Provided data
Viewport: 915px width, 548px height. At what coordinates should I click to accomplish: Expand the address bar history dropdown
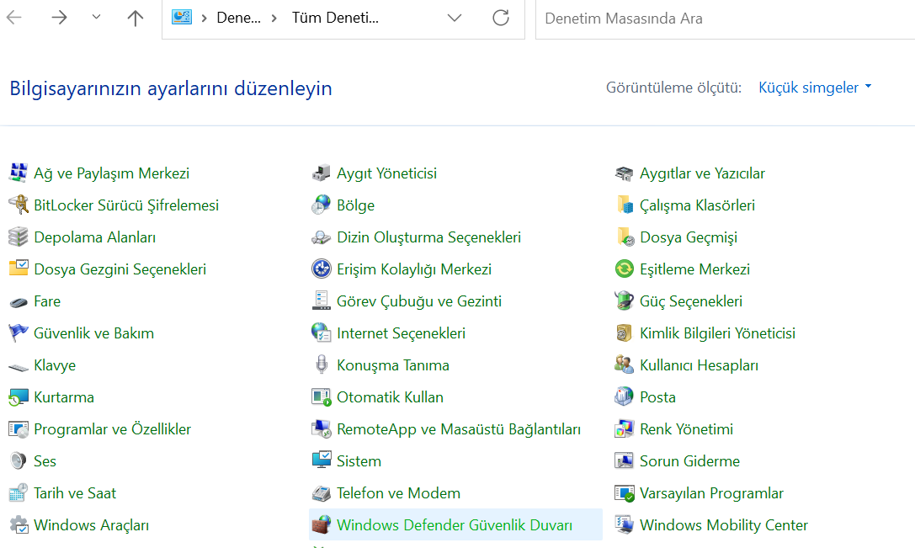(455, 19)
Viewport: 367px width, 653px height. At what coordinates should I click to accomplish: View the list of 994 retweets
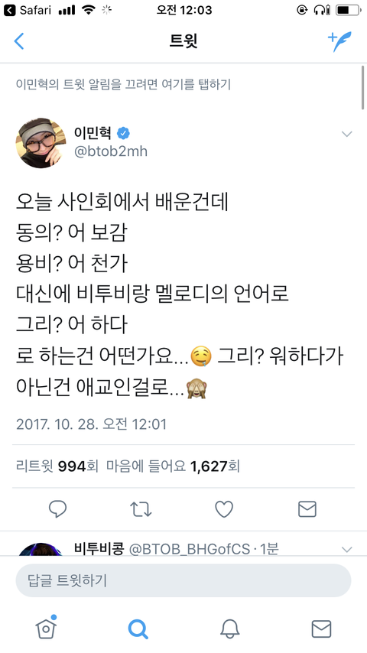(57, 466)
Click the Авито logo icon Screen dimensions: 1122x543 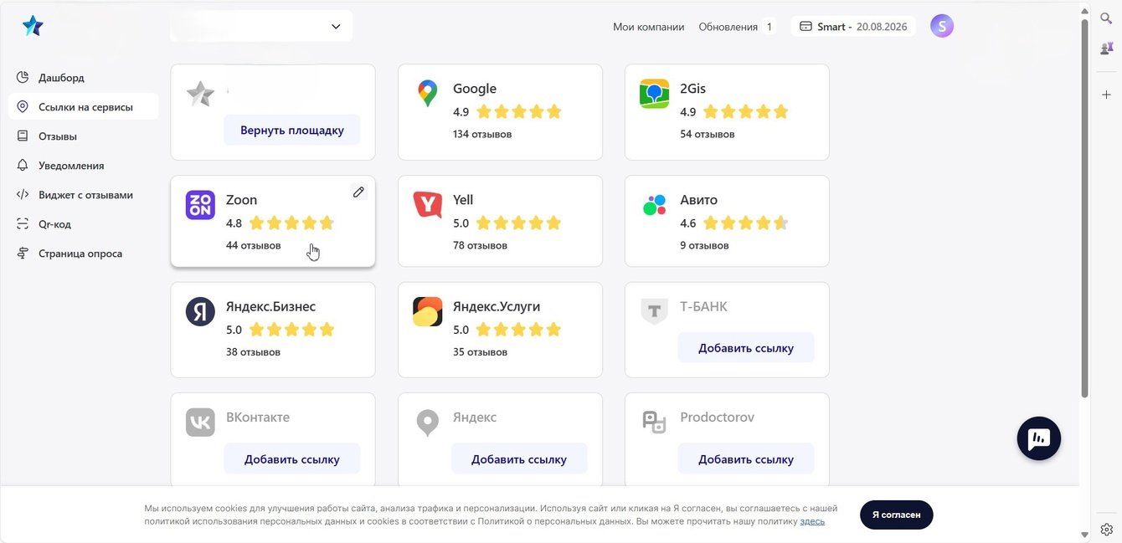654,205
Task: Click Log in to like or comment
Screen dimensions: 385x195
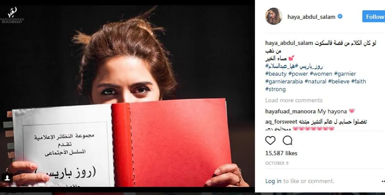Action: point(273,181)
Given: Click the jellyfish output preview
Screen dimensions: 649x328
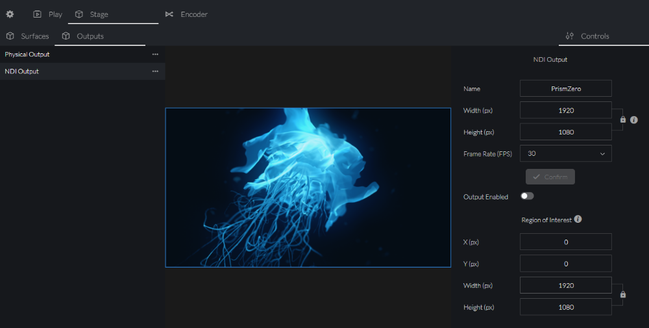Looking at the screenshot, I should point(308,187).
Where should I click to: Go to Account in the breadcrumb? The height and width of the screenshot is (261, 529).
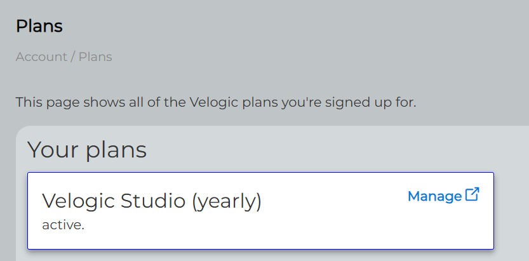coord(41,57)
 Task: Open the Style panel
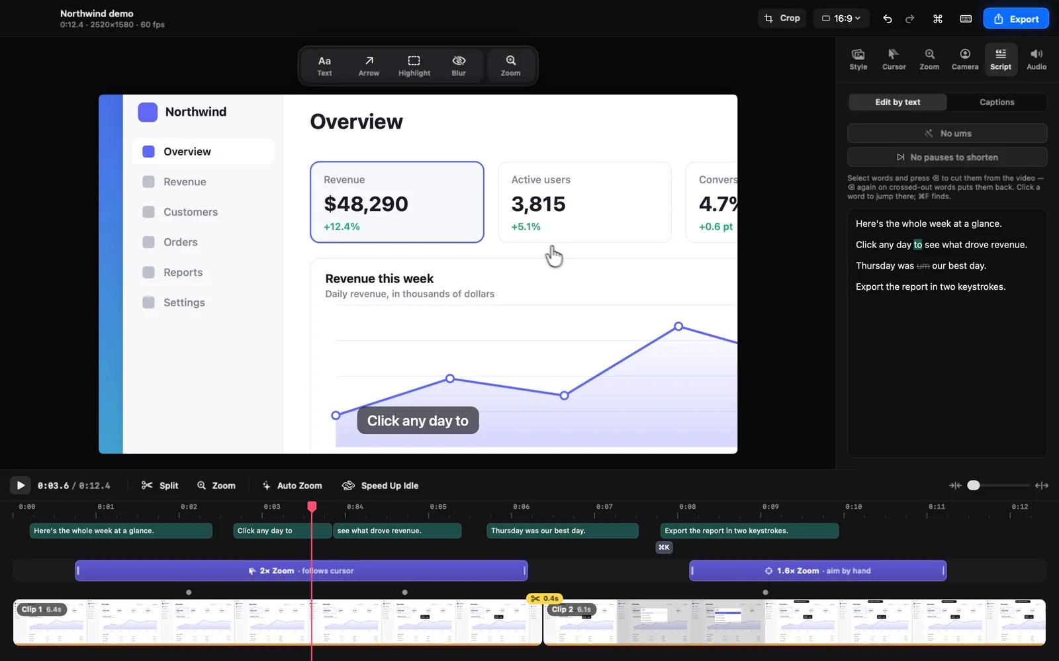point(858,60)
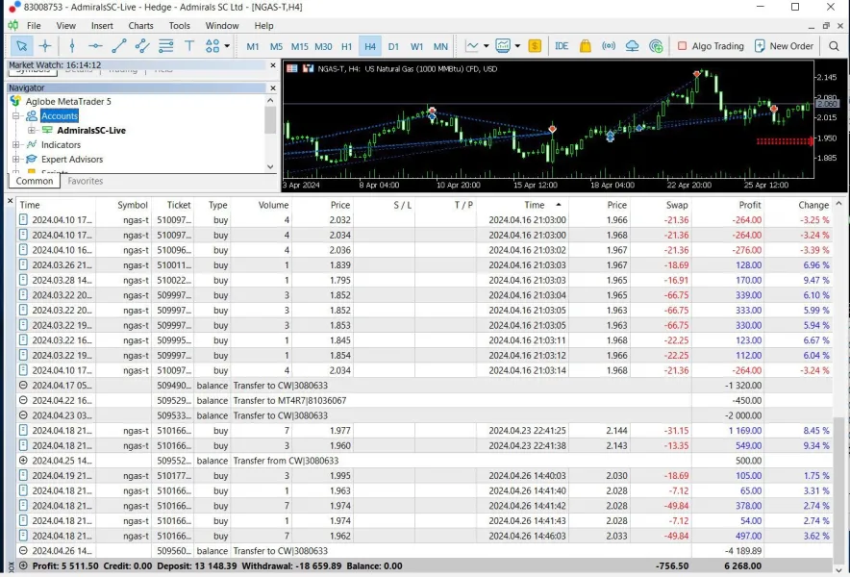The image size is (850, 577).
Task: Switch chart to D1 timeframe
Action: pos(393,46)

What to produce
In the records above, find the line that contains "Screen dimensions: 649x328". Retype it and every line after it, exactly, leaving out all pictures.

Exercise result
Screen dimensions: 649x328
Looking at the screenshot, I should point(308,187).
Where should I click to: Go to Account in the breadcrumb? The height and width of the screenshot is (261, 529).
coord(41,57)
 Task: Open the Style panel
point(858,60)
The image size is (850, 577).
Task: Switch chart to D1 timeframe
Action: pos(393,46)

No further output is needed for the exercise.